Of all the Book Four episodes released thus far, “The Reunion” feels the most like a traditional episode of The Legend Of Korra, and that’s what this show really needs at this point. It reestablishes the personal relationships at the heart of the series, and also gives the cast the opportunity to show off their fighting skills, although I’d still like for there to be more excitement in this season’s action sequences. But after spending considerable time on Korra’s PTSD and Kuvira’s expansion of the Earth Empire, it’s comforting to slip into a story that, as Asami says, feels like old times.


Stray observations:

  • I’d like to see Asami armed with a bigger arsenal of tech weapons beyond her electrified glove. She could be like a kung fu Inspector Gadget!
  • How does Prince Wu’s skin stay so hydrated? Cucumber aloe water. Why is his scent so strong? Two spritzes of cologne every time he goes to the bathroom.
  • Varrick is downright swoon-worthy with stubble. And Bolin should always have messy hair. It just feels right.
  • There are some great moment of physical comedy from Varrick this week: 1) When he decides to let Bolin ride on his back and takes one labored step before getting caught in a net. 2) When he tries to get on the boat at the end of the episode and falls on his face.
  • I still want an episode that throws a bunch of spirits into the plot because I love the designs for those little buggers. Maybe the spirits will join Team Avatar in fighting Kuvira’s military at the end of the season?
  • “You know, when I fled Republic City with Zhu Li, she carried me 20 miles in one day. And that was after she sprained her ankle.”

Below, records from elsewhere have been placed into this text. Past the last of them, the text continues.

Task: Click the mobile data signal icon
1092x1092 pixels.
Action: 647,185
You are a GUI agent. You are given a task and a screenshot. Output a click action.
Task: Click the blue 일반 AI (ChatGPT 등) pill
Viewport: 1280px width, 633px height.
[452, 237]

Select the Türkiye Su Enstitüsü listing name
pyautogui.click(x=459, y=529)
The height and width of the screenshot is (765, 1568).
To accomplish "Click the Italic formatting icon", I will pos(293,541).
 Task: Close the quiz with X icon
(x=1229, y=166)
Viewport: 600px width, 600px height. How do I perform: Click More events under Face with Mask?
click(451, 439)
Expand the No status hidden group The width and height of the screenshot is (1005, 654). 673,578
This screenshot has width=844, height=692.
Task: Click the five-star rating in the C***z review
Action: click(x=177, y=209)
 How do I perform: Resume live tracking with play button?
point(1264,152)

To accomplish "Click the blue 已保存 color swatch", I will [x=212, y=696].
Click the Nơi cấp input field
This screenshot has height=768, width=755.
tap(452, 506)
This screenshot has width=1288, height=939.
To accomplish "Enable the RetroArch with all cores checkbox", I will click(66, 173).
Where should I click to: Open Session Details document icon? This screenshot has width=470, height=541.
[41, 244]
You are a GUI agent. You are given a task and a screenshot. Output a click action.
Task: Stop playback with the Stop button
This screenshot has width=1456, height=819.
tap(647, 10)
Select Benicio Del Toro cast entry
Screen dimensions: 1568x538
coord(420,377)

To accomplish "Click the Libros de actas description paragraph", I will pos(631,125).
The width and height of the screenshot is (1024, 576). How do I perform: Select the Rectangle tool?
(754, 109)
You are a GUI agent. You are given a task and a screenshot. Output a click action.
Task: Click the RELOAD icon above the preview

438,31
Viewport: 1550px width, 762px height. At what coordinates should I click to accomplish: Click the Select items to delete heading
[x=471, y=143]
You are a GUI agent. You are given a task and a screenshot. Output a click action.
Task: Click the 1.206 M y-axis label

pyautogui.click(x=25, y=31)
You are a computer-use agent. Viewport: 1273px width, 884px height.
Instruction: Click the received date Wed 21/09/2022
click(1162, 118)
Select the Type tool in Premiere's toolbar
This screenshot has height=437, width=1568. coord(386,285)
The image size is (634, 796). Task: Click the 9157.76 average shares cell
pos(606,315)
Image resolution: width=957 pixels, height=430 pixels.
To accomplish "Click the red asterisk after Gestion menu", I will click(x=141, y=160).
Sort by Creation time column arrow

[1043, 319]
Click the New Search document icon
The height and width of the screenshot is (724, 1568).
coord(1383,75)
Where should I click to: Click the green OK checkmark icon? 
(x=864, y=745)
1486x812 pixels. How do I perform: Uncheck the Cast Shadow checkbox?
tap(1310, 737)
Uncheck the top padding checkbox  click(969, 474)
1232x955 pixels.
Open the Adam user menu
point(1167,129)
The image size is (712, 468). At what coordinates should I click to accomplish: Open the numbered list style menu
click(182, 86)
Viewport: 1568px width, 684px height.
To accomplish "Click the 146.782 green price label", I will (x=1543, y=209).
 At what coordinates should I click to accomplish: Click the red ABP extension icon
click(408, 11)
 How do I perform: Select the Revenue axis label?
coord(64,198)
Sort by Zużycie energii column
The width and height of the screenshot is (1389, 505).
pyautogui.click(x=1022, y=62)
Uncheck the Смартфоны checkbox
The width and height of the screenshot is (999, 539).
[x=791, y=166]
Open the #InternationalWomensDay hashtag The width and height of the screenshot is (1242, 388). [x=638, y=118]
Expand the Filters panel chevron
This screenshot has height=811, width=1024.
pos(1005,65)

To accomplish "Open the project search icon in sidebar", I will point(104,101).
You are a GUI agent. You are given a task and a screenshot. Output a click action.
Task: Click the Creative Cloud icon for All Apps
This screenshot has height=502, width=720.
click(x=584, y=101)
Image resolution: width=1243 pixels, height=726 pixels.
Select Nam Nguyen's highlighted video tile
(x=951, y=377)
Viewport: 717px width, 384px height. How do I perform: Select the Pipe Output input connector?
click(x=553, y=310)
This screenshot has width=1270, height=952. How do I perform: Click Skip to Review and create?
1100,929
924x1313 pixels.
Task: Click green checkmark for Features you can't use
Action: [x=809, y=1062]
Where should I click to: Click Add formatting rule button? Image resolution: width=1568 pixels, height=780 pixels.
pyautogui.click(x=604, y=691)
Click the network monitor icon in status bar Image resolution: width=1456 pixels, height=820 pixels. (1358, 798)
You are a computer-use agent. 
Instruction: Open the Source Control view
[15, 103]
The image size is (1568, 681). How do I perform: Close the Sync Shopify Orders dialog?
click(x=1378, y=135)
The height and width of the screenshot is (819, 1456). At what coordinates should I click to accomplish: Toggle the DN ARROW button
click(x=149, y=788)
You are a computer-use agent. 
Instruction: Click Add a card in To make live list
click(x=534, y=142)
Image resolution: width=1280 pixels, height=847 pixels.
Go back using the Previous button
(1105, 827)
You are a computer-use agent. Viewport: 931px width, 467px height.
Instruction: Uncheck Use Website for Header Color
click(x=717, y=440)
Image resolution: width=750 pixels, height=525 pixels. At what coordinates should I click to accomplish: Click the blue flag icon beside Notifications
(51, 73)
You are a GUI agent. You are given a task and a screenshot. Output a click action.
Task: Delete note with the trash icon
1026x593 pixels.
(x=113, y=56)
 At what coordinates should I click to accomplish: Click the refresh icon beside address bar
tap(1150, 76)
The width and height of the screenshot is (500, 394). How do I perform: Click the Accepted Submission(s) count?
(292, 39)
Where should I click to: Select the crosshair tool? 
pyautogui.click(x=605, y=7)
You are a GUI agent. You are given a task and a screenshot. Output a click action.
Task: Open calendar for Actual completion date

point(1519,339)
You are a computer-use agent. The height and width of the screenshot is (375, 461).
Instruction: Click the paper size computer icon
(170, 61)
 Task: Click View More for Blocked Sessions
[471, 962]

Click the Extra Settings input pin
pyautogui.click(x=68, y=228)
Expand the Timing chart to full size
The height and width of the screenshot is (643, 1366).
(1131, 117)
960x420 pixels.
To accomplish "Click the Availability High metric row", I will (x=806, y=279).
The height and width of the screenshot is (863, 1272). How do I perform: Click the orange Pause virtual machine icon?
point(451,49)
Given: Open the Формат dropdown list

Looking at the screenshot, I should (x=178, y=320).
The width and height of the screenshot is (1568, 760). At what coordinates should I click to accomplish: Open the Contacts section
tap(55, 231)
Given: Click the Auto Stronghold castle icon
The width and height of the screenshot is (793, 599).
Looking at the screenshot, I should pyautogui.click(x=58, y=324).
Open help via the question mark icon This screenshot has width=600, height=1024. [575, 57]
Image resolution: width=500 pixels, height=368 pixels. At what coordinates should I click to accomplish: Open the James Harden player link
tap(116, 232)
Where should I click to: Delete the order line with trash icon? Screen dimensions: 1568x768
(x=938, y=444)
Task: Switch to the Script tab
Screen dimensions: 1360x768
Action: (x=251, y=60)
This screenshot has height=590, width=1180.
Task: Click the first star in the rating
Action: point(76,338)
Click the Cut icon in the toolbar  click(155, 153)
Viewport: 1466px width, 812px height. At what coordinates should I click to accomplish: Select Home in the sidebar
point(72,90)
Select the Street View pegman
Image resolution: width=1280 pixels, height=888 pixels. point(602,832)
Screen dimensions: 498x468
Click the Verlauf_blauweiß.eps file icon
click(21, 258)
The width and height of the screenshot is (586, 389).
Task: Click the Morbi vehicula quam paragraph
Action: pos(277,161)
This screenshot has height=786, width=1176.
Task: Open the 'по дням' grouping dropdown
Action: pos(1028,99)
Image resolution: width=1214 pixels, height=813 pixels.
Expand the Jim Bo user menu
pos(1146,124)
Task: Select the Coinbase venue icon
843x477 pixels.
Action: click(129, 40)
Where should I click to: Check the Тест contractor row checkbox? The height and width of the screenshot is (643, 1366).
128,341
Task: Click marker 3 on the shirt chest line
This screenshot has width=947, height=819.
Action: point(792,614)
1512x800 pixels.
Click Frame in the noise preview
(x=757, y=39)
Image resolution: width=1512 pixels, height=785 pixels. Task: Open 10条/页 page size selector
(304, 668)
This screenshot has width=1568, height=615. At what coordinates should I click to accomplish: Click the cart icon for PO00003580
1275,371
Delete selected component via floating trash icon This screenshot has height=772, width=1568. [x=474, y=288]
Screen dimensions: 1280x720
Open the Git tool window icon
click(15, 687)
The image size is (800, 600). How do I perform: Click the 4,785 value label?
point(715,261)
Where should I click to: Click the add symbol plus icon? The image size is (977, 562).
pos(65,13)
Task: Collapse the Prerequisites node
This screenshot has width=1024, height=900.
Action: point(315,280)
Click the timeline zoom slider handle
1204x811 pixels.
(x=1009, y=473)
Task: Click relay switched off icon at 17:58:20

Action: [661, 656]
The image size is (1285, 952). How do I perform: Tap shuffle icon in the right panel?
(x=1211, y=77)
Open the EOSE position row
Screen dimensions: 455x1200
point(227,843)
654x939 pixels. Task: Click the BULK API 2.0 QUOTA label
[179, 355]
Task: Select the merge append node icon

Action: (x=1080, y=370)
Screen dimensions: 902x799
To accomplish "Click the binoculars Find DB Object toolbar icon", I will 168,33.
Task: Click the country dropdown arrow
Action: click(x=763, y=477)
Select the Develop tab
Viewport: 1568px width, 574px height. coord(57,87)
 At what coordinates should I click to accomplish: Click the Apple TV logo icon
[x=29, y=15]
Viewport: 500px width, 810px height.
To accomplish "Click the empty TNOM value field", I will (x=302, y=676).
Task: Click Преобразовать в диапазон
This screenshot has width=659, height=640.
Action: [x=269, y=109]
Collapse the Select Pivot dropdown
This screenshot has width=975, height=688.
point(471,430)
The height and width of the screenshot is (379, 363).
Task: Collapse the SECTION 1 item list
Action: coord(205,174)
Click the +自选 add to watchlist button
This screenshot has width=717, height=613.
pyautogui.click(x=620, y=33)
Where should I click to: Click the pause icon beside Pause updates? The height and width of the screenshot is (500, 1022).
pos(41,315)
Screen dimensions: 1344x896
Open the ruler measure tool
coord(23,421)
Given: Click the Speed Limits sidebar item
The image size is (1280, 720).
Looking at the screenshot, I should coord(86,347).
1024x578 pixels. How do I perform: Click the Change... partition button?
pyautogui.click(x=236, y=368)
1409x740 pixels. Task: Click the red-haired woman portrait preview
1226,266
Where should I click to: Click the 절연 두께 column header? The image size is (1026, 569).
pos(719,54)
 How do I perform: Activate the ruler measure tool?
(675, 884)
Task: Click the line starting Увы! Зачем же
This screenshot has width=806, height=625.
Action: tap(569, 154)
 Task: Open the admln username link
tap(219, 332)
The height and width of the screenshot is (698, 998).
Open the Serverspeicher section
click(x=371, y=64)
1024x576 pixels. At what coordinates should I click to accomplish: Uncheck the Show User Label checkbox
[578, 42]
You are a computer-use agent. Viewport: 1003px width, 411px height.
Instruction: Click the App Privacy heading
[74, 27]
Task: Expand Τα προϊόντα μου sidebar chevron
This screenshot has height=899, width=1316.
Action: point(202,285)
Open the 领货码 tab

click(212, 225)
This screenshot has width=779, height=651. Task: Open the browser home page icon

  • Wu: “Hey! Pop into the Avatar state for me. I want to see your eyes glow.” Korra: “What? No!” Wu: “Aww.”
  • Korra: “Do you always go to the bathroom with him?” Mako: “I don’t go with him with him. I just stand in the general vicinity while he…I don’t wanna talk about it.”
  • “You know who else has incisors sharp as a knife? Zhu Li.”
  • “Mmm I’m in laundry.”
  • Asami: “You met Toph? What was she like?” Korra: “Uh…cranky, more miserable version of Lin.” Mako: “Is that even possible?” Korra: “You’d be surprised.”
  • “Listen, pal! I had to fight off two badger moles, six wolfbats, and 18 hogmonkeys to get these guys, so sorry if I don’t have the paper work! I was too busy cramming it in a hogmonkey’s mouth while it was trying to eat me. I am in sore need of a shower and I have blisters that are the size of cantaloupes and twice as juicy!” It takes a special kind of actor to sell a speech that ridiculous. John Michael Higgins is that kind of actor.
  • “Mako? Where am I? Am I dead?” Of course Wu thinks he’s in heaven because Mako is there.